Perceived Maternal Barriers
The present study shows that majority 69%(214) of the mothers were not having any barriers including personal Barriers, barriers related to knowledge and barriers related to organization for immunization and 31%(96) were having barriers for immunization. The reasons for incomplete immunization in the study region were mainly associated with mother’s knowledge on vaccines and immunization. Similar to that a study was conducted in Karachi, to assess the current status of immunization of children aged between 12-23 months and factors affecting it. As per the data, dropout rate was highest among measles (30%) and third dose of DPT vaccine (27%) were more common. The reasons for vaccine dropout were; illness of children, lack of information about the actual date of immunization, and benefits of vaccine, which are reported by the mothers [12]. The result of the present study was supported by a cross-sectional survey conducted in Mangalore city, Karnataka to assess the knowledge, attitude and perception of mothers of under five children about vaccination who were attending to urban health center. The study recruited 74 participants from urban setup and 126 from rural area. The results revealed that knowledge on immunization were significantly higher in urban mothers (75.6%) compared to rural mothers (62.69%). The data also showed that 89.2% of mothers of urban and 55.6% mothers from rural area had favorable attitude towards childhood immunization [13].
Limitation
The study was limited to under five children who were belonging to the selected rural areas of Udupi district. So, the generalization of the study can be done only to the similar kind of population.
Conclusion
Vaccination against childhood communicable diseases through expanded immunization programme is one of the best cost effective public interventions available in India. The district Health care workers of Udupi District, functioning effectively in implementing childhood immunization programme and also rural community are reinforced for the effective implementation of immunization programme. The immunization compliance of all the vaccines was above 90% according to the study results.
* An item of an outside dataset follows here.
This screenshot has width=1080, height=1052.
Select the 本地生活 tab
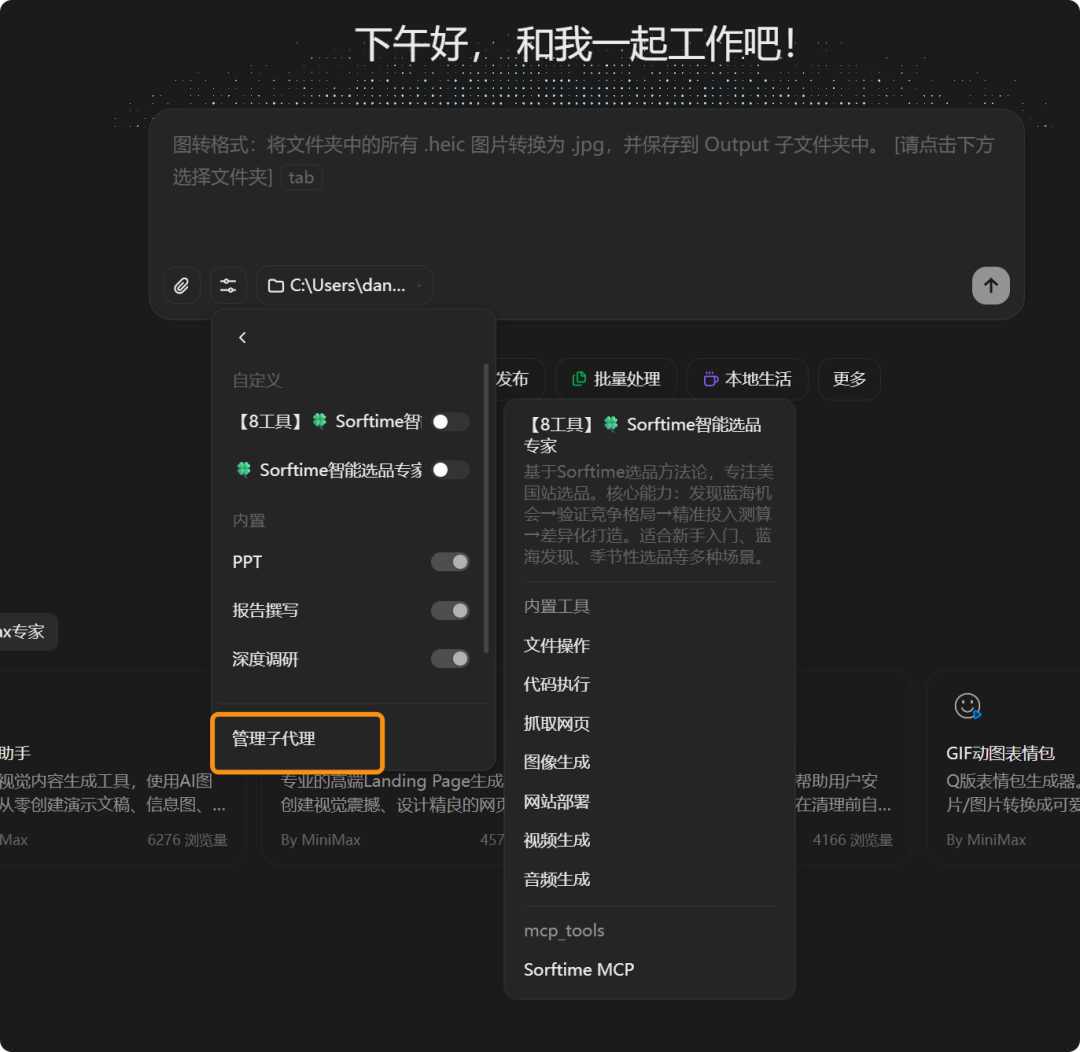tap(758, 379)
The reason for incomplete childhood immunization were identified mainly associated with maternal knowledge on immunization which includes; lack of information about all vaccines, adverse events of vaccines, lack of knowledge on due vaccine, issues of child’s safety, lack of knowledge on immunization day etc. The result also showed that, there is a need for enforcing maternal knowledge on immunization. Thus, the present study concluded that as maternal knowledge on immunization has an influence on childhood vaccination, therefore a positive reinforcement and timely health education regarding vaccines are important by health care professionals to reduce immunization dropout of children.